Debra J. Saunders

LONDON -- "It's total prejudice," said Lindsey Hill, one of hundreds of women waving their underwear in front of 10 Downing St. and Parliament last week. A friend nodded, then added: the "good old class-war thing."

Hill is the press officer for the Union of Country Sports Workers, which supports foxhunting, despite the unflagging efforts of the Labor Party to ban it. The ladies unfurling their knickers called their campaign "pants to prejudice" -- an effort to educate the British public that not all hunters are upper-crust men dressed in crimson jackets and jodhpurs.

Probably they saw the potent force soccer moms have played in American politics, and figured maybe venery moms would work.

Alas, the gambit failed. Last week, the House of Commons voted 362 to 154 to ban hunting with dogs -- that is foxhunting, deer hunting and hare hunting.

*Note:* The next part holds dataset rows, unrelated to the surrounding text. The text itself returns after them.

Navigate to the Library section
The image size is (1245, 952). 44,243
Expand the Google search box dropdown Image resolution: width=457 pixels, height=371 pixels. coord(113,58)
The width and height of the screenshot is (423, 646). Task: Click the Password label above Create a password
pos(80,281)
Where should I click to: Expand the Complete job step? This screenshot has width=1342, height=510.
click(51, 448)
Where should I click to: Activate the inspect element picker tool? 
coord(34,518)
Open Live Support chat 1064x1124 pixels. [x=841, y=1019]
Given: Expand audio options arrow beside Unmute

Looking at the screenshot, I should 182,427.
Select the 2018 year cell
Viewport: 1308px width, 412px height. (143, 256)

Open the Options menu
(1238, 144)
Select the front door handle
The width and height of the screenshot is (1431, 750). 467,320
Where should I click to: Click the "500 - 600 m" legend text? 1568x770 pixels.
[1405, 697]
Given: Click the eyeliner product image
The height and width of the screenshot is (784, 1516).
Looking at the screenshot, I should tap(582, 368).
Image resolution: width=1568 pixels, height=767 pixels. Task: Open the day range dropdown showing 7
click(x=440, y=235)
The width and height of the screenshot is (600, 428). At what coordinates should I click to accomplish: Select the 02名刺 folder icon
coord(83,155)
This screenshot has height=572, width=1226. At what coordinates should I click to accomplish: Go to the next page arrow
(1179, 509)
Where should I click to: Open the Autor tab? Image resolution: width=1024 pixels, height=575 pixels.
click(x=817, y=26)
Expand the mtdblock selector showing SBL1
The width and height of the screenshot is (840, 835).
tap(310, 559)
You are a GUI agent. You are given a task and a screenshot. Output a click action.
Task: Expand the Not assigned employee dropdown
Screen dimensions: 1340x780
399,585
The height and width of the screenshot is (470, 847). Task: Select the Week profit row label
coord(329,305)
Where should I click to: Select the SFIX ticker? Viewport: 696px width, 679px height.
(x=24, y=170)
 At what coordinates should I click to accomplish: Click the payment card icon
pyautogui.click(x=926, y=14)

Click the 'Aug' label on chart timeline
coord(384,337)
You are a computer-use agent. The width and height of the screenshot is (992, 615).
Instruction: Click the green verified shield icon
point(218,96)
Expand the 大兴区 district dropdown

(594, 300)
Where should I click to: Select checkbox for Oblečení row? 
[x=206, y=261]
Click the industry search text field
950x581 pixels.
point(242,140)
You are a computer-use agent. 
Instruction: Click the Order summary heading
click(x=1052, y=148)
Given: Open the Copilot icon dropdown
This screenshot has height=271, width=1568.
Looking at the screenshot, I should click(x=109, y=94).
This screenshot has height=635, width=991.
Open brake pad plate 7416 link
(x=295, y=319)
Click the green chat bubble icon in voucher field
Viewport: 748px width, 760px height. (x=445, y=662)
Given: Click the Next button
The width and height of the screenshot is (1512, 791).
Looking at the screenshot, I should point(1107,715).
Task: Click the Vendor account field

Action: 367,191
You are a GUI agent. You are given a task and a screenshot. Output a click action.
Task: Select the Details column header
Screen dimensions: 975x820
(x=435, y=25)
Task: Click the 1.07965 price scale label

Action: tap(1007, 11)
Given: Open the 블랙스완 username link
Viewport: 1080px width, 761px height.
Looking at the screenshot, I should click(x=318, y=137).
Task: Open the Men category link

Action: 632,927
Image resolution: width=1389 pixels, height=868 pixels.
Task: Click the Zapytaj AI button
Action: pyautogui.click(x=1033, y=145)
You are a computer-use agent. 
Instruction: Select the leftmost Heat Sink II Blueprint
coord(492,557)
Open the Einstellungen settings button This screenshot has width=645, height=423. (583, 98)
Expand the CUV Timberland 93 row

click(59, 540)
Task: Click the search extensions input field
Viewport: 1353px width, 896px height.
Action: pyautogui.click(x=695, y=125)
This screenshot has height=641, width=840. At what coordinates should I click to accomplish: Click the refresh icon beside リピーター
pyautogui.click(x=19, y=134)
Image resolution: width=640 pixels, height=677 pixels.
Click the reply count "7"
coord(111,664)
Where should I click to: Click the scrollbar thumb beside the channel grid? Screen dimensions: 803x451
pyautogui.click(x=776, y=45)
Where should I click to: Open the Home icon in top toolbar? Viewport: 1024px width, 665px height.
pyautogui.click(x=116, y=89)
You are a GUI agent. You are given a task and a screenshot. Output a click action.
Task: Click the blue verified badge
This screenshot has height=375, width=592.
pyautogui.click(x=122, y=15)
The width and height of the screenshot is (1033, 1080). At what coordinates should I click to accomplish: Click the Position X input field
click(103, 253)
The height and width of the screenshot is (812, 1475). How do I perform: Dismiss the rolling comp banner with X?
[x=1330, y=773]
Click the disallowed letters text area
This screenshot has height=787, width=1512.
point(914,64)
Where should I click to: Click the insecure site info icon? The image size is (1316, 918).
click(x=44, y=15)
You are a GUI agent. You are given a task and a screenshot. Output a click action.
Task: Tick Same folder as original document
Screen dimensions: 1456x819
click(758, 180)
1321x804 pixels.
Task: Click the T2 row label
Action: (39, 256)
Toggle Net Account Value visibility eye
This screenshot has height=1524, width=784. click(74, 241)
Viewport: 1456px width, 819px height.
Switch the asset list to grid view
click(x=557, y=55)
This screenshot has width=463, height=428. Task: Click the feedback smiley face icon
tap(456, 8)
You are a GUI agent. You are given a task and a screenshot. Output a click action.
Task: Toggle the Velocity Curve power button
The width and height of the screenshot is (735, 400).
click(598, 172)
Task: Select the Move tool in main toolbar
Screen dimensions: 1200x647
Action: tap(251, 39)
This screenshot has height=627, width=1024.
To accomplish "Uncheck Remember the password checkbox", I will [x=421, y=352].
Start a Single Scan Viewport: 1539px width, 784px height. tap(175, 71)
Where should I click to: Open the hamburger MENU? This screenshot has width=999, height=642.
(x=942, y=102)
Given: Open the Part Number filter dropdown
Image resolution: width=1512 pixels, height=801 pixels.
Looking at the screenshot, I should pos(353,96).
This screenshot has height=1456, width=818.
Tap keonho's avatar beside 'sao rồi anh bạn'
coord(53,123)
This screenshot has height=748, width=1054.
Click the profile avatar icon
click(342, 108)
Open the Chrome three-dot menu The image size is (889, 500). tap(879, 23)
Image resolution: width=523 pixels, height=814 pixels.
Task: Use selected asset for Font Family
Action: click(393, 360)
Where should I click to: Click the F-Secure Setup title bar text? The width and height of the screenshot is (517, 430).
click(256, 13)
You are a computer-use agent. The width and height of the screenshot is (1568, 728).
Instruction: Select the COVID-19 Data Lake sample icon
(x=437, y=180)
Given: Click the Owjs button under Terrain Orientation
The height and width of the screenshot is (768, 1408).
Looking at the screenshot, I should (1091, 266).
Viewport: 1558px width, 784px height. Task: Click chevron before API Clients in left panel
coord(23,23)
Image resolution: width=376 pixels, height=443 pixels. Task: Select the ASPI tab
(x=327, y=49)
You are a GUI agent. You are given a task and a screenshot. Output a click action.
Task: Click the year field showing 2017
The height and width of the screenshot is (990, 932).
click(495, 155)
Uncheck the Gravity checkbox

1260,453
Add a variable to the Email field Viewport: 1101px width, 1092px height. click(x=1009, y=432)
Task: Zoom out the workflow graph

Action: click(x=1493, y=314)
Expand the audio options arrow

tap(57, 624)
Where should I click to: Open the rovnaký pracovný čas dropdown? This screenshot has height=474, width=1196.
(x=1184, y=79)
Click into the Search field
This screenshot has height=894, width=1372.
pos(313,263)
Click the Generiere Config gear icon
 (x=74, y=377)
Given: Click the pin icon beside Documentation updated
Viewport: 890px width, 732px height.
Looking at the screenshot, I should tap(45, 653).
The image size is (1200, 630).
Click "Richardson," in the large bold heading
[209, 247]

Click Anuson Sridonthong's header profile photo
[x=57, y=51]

British Prime Minister Tony Blair had been pushing for something called the "middle way" that wouldn't alienate rural voters by banning hunting, but would over-regulate the chase -- a semi-ban.

But his fellow Laborites would have nothing to do with a compromise bill. Labor, instead, backed a total ban, and Blair did not protest.

Ah, the irony: A large political faction so violently opposes a small number of humans and dogs chasing and murdering a rural pest that it turns into a vengeful pack itself, running down an endangered sport once considered an esteemed English tradition. Starving and wounding the sport wasn't enough -- Labor wanted a kill.

The House of Lords is expected to fight the bill -- but observers predict that foxhunting in England and Wales will be history by 2005.

The hunters feebly argue that without traditional foxhunts, people will shoot foxes rather than hunt them with dogs; the wounded ones will die slowly. They warn also that foxhounds aren't brought up to be pets and that a hunting ban would force the dogs' owners to put them down. They say that ending hunting is not compassionate. (Even I am not convinced.)

But when hunting foes talk about the sport's cruelty, they seem unaware that when foxes kill poultry or livestock, there's wounding, pain and death -- just as when dogs kill foxes. (At least the hunt gets rid of pests that kill farm animals.)

I think Dennis J. Foster, executive director of the Masters of the Foxhounds Association of America, got it right when he said that most hunting opponents "don't give a darn about the fox. They don't think people should be riding around on horses (while) wearing red coats."

Bingo -- Laborites oppose hunting because they see it as the pursuit of stiff-lipped toffs.